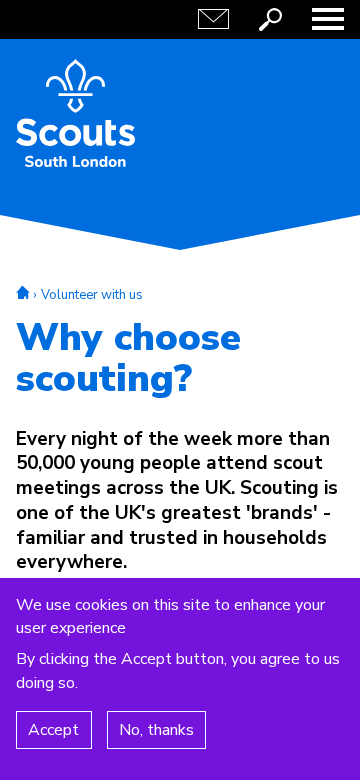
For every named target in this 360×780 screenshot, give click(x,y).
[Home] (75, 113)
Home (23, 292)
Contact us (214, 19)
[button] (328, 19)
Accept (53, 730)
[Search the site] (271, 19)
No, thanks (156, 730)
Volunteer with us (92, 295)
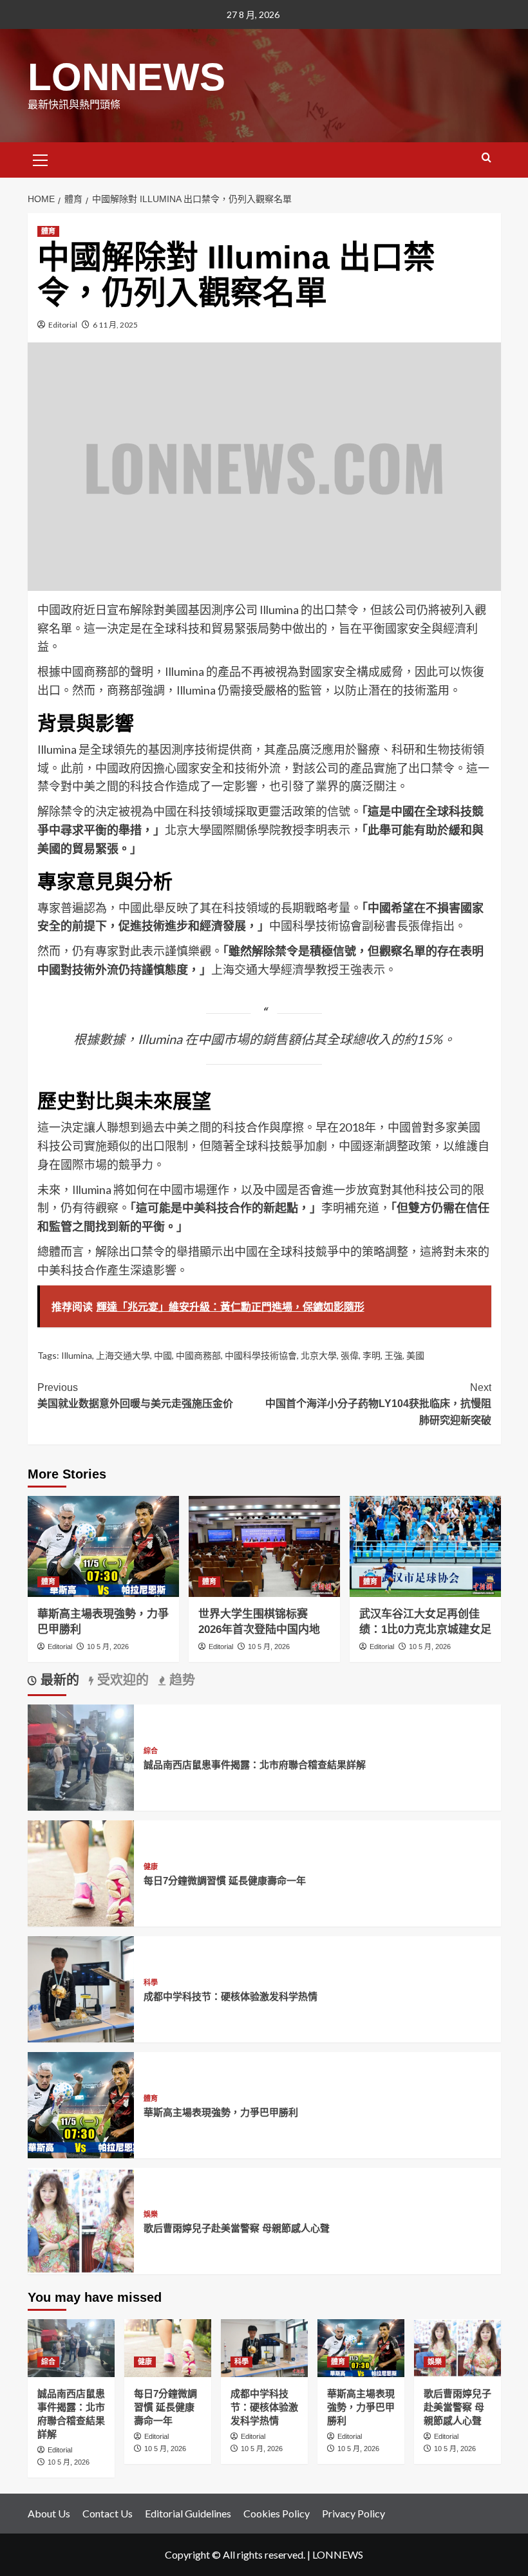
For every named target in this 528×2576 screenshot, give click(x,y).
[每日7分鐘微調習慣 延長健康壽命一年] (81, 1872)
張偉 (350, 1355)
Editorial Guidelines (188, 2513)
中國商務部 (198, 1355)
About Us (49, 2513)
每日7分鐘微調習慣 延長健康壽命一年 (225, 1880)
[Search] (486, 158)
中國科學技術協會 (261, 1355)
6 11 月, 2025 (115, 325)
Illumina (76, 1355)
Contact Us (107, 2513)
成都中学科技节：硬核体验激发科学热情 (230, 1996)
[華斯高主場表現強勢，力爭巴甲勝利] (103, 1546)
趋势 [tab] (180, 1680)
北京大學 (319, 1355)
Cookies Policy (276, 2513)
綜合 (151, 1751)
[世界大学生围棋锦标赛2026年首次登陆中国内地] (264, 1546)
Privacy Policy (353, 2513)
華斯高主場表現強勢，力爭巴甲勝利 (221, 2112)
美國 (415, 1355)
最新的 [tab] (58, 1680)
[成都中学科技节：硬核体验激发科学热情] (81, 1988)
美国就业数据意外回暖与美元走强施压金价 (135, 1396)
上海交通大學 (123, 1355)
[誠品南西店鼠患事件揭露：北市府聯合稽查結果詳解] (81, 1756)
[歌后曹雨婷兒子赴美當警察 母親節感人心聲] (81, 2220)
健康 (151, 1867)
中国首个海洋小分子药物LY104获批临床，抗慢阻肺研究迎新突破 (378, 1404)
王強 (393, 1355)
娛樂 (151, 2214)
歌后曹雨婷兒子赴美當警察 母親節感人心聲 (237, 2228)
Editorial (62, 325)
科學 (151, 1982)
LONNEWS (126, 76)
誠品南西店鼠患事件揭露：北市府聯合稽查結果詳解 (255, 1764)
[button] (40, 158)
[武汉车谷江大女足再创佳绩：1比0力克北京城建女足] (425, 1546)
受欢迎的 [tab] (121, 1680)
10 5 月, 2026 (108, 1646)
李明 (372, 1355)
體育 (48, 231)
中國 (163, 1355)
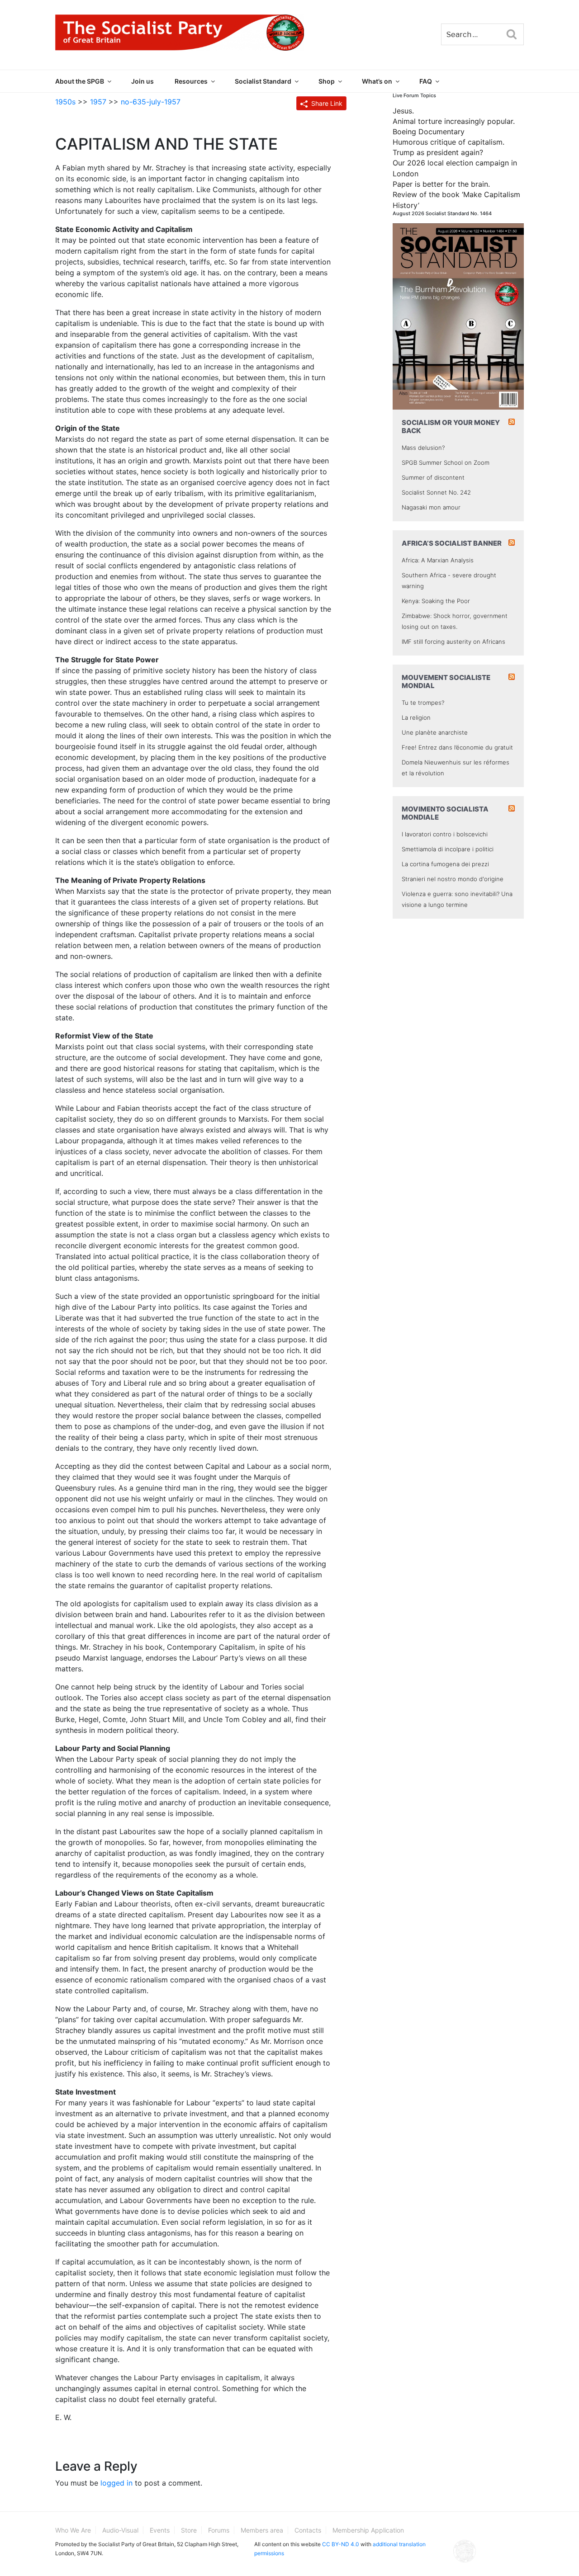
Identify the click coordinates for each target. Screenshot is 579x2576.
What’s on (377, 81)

-*-

Please set down the data above exactly as given, leaving every picture out.

For every named target in this 360×780 screenshot, give click(x,y).
[Home] (75, 113)
Home (23, 292)
Contact us (214, 19)
[button] (328, 19)
Accept (53, 730)
[Search the site] (271, 19)
No, thanks (156, 730)
Volunteer with us (92, 295)
For every named target in this 528×2576 screenshot, give click(x,y).
[每日7分鐘微調習慣 延長健康壽命一年] (81, 1872)
張偉 (350, 1355)
Editorial Guidelines (188, 2513)
中國商務部 (198, 1355)
About Us (49, 2513)
每日7分鐘微調習慣 延長健康壽命一年 (225, 1880)
[Search] (486, 158)
中國科學技術協會 (261, 1355)
6 11 月, 2025 (115, 325)
Illumina (76, 1355)
Contact Us (107, 2513)
成都中学科技节：硬核体验激发科学热情 (230, 1996)
[華斯高主場表現強勢，力爭巴甲勝利] (103, 1546)
趋势 [tab] (180, 1680)
北京大學 (319, 1355)
Cookies Policy (276, 2513)
綜合 (151, 1751)
[世界大学生围棋锦标赛2026年首次登陆中国内地] (264, 1546)
Privacy Policy (353, 2513)
華斯高主場表現強勢，力爭巴甲勝利 (221, 2112)
美國 (415, 1355)
最新的 [tab] (58, 1680)
[成都中学科技节：硬核体验激发科学热情] (81, 1988)
美国就业数据意外回暖与美元走强施压金价 (135, 1396)
上海交通大學 (123, 1355)
[誠品南西店鼠患事件揭露：北市府聯合稽查結果詳解] (81, 1756)
[歌后曹雨婷兒子赴美當警察 母親節感人心聲] (81, 2220)
健康 (151, 1867)
中国首个海洋小分子药物LY104获批临床，抗慢阻肺研究迎新突破 (378, 1404)
王強 (393, 1355)
娛樂 (151, 2214)
歌后曹雨婷兒子赴美當警察 母親節感人心聲 (237, 2228)
Editorial (62, 325)
科學 (151, 1982)
LONNEWS (126, 76)
誠品南西店鼠患事件揭露：北市府聯合稽查結果詳解 (255, 1764)
[button] (40, 158)
[武汉车谷江大女足再创佳绩：1比0力克北京城建女足] (425, 1546)
受欢迎的 [tab] (121, 1680)
10 5 月, 2026 (108, 1646)
李明 (372, 1355)
體育 (48, 231)
中國 (163, 1355)
Identify the click coordinates for each target. Screenshot is 579x2576.
What’s on (377, 81)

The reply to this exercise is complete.